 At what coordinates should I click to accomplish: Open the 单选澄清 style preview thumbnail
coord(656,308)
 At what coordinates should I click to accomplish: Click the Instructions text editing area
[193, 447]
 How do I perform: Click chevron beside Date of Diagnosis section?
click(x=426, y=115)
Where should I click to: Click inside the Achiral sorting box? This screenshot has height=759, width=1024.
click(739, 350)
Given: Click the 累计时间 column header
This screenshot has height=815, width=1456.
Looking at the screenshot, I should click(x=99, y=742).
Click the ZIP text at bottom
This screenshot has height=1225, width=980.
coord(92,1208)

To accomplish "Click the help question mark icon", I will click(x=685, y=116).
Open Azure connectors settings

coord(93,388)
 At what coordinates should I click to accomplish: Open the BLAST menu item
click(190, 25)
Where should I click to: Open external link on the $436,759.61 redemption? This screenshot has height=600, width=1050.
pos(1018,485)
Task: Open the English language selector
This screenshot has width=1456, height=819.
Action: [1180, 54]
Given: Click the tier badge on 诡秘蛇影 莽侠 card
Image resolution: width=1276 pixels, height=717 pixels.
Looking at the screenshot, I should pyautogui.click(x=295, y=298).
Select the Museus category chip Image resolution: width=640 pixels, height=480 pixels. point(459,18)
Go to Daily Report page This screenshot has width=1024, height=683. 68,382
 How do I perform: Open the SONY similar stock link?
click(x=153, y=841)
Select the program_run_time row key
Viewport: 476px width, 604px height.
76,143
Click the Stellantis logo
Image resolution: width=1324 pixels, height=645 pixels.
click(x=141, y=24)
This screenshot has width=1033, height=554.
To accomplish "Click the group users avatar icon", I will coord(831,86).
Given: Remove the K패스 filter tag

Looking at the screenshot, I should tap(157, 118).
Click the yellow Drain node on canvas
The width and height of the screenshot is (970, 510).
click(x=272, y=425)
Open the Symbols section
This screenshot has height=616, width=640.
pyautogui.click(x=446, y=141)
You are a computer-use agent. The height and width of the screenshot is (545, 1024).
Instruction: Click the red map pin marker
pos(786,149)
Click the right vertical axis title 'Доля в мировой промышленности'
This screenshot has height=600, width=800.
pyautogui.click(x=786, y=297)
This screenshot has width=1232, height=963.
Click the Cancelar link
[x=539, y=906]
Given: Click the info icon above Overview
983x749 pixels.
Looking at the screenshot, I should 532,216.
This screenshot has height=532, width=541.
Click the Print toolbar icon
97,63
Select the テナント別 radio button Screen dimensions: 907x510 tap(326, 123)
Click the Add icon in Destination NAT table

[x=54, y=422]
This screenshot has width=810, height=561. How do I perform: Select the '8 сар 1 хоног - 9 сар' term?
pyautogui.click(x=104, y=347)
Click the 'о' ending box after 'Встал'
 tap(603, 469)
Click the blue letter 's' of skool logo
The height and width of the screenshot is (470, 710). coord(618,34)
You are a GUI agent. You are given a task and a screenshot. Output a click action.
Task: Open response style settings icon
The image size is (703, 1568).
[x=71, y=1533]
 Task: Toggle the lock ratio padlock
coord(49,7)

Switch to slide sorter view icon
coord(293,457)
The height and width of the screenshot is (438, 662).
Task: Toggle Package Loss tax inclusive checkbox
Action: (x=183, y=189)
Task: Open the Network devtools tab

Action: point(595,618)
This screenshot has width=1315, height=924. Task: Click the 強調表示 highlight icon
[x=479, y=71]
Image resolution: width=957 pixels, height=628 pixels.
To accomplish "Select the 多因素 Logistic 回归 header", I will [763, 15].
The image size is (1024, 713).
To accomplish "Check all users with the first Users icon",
• • • •
- TASK DIRECTIONS
Repeat exactly the lines of the records from the one containing "This screenshot has width=1315, height=924." to the last, and include no line outside that stretch.

- ANSWER FOR THIS EXERCISE
This screenshot has width=1315, height=924. Task: Click the 強調表示 highlight icon
[x=479, y=71]
Image resolution: width=957 pixels, height=628 pixels.
To accomplish "Select the 多因素 Logistic 回归 header", I will [763, 15].
The image size is (1024, 713).
To accomplish "Check all users with the first Users icon",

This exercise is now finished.